### About this exercise
Exactly reproduce the lines from the one holding "The height and width of the screenshot is (545, 726)." through the final line of the listing below, with both ends included and nothing else.

### Dataset records
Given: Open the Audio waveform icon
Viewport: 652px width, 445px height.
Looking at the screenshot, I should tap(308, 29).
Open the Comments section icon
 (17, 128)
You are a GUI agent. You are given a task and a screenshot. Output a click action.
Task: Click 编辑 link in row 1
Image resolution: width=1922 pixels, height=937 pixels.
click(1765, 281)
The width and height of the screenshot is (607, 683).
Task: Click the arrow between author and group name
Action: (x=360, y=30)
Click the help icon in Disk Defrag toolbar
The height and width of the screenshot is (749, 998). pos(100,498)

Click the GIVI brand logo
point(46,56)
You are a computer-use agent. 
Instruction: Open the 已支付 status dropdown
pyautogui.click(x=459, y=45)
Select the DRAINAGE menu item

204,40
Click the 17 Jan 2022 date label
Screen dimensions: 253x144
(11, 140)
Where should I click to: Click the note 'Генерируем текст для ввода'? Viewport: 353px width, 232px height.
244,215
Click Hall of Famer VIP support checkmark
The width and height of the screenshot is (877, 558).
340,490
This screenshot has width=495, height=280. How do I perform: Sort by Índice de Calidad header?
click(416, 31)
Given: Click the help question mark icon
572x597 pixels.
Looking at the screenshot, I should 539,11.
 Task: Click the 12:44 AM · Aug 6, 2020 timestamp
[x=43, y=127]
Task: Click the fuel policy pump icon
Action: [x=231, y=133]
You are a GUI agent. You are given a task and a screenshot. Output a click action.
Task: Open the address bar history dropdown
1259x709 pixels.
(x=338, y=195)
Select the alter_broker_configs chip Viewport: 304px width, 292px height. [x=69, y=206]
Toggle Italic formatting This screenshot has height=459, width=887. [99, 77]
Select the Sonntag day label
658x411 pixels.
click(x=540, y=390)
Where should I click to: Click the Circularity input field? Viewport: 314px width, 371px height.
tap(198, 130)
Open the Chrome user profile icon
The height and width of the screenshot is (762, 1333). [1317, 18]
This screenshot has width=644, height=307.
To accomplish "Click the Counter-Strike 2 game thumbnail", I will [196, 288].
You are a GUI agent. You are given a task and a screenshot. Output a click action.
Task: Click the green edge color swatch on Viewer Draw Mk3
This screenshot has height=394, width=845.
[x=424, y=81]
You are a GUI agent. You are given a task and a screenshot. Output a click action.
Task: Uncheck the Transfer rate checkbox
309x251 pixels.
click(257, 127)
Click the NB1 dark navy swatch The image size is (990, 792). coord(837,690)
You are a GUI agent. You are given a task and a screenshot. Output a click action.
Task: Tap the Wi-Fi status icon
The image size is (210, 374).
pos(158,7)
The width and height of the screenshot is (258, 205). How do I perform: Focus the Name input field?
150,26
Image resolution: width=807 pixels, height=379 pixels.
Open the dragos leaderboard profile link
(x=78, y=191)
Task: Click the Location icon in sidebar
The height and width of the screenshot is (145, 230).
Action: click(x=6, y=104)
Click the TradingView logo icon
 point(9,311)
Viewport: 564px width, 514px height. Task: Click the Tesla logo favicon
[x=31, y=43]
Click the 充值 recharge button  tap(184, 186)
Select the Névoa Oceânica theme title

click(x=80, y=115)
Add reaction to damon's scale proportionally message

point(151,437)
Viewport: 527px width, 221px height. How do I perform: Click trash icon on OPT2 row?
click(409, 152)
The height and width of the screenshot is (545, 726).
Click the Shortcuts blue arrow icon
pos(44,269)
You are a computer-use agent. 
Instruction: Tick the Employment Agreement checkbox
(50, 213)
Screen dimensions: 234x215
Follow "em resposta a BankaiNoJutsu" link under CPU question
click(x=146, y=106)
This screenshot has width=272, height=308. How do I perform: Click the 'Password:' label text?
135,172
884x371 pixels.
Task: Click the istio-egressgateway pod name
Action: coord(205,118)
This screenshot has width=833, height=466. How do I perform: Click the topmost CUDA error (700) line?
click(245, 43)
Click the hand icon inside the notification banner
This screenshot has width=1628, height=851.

### Final answer
The height and width of the screenshot is (545, 726).
Click the Shortcuts blue arrow icon
pos(44,269)
You are a computer-use agent. 
Instruction: Tick the Employment Agreement checkbox
(50, 213)
Screen dimensions: 234x215
Follow "em resposta a BankaiNoJutsu" link under CPU question
click(x=146, y=106)
This screenshot has width=272, height=308. How do I perform: Click the 'Password:' label text?
135,172
884x371 pixels.
Task: Click the istio-egressgateway pod name
Action: coord(205,118)
This screenshot has width=833, height=466. How do I perform: Click the topmost CUDA error (700) line?
click(245, 43)
Click the hand icon inside the notification banner
This screenshot has width=1628, height=851.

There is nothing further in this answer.